Stored items:
▶

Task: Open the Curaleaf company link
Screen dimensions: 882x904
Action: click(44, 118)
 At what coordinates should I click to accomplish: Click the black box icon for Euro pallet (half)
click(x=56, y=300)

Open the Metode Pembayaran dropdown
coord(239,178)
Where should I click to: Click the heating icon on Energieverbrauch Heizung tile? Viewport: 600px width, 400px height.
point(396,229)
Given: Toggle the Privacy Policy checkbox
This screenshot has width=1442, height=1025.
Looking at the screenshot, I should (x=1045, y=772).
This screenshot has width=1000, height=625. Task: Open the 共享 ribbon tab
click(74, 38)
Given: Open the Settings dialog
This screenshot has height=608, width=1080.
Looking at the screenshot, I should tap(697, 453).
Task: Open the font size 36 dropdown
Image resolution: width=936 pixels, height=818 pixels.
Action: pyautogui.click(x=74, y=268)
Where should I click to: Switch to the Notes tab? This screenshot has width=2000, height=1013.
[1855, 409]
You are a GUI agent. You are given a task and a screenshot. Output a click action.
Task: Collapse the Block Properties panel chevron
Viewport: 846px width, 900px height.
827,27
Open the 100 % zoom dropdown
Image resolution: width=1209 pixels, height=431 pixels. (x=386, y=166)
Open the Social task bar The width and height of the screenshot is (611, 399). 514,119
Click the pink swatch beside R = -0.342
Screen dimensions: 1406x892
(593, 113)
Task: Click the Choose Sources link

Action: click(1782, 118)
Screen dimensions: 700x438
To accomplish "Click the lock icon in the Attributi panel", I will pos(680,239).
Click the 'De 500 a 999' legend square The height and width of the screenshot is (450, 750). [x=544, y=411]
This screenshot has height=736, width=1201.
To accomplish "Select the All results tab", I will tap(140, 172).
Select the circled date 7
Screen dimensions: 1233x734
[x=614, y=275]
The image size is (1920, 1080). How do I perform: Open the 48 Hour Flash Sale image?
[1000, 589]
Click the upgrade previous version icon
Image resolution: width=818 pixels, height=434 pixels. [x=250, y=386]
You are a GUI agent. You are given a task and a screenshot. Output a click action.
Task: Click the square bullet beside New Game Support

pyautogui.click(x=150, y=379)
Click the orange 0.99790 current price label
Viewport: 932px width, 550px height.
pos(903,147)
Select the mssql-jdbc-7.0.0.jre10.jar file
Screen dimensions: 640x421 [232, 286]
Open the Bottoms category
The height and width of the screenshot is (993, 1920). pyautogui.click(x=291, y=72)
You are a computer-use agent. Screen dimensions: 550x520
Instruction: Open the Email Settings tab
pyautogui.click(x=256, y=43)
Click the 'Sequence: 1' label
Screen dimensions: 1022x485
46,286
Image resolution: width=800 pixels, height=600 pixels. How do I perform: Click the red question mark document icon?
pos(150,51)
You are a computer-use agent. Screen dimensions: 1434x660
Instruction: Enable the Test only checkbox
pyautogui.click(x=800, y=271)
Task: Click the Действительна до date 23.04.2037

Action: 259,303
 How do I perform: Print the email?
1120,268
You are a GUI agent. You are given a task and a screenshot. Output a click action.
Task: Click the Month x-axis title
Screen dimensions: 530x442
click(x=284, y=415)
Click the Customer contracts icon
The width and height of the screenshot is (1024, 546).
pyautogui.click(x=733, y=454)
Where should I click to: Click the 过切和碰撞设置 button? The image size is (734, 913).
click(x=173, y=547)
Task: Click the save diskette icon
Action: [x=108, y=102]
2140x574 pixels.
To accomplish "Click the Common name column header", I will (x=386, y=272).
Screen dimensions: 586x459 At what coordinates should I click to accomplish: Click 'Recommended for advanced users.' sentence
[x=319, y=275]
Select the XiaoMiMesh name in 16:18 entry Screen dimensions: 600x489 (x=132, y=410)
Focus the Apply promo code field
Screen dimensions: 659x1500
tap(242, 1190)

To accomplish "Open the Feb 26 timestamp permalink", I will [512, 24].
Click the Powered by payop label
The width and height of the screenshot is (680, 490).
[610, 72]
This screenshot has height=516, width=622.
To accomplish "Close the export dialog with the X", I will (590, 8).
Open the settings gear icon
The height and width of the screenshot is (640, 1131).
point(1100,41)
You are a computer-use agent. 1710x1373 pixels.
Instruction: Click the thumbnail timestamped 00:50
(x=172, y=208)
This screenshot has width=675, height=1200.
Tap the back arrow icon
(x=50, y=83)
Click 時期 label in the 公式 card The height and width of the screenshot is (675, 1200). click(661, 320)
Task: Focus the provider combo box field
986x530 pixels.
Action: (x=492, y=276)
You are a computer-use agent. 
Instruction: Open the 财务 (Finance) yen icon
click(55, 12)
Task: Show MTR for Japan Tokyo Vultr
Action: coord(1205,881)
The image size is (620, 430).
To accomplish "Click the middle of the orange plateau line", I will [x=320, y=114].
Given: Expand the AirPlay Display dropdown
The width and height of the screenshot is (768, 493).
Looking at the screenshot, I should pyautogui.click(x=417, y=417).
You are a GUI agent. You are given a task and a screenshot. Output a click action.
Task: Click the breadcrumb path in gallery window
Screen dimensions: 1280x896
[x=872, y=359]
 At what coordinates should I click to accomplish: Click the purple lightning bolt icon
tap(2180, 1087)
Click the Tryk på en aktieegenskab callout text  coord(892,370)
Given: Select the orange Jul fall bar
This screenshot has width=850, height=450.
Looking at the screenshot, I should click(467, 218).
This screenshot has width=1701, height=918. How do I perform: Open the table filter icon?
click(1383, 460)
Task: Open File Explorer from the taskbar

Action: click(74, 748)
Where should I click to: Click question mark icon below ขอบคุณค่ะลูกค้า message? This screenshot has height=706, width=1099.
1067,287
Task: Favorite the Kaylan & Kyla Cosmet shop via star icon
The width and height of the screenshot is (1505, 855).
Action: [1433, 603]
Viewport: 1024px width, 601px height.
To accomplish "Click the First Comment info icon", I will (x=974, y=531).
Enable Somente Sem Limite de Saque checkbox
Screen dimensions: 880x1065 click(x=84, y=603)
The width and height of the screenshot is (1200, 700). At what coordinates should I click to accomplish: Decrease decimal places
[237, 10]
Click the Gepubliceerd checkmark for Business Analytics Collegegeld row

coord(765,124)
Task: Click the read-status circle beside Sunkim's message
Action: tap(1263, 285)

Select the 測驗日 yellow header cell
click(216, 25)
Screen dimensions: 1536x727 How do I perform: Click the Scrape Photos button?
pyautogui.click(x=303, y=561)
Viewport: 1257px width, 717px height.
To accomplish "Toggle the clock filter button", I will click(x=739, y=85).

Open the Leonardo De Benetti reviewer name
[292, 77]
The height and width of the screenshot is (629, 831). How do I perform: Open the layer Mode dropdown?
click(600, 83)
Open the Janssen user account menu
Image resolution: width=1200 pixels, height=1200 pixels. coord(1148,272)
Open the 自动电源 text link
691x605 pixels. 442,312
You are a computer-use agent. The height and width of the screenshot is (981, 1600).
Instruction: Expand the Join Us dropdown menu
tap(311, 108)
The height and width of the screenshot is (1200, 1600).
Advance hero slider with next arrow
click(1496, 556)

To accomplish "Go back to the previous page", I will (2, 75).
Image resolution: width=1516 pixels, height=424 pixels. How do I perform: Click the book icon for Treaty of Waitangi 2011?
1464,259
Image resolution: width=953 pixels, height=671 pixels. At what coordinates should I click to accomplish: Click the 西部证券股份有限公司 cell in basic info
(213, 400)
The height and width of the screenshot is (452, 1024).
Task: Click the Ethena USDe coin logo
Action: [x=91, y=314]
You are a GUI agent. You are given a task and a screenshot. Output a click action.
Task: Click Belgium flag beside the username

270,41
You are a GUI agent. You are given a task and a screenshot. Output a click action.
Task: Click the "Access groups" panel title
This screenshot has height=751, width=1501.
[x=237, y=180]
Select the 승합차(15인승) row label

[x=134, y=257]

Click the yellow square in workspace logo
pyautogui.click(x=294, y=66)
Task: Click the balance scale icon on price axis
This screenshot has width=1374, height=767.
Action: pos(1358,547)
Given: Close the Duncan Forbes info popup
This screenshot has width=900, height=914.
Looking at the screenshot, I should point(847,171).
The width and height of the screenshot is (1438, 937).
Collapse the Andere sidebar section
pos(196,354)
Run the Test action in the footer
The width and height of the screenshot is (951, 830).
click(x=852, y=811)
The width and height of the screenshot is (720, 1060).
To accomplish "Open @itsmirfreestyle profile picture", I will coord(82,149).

◀

■ Task ■
Scan the entries for lines with the word "computer". The number of such lines is the whole answer.

■ Solution for this exercise ■
5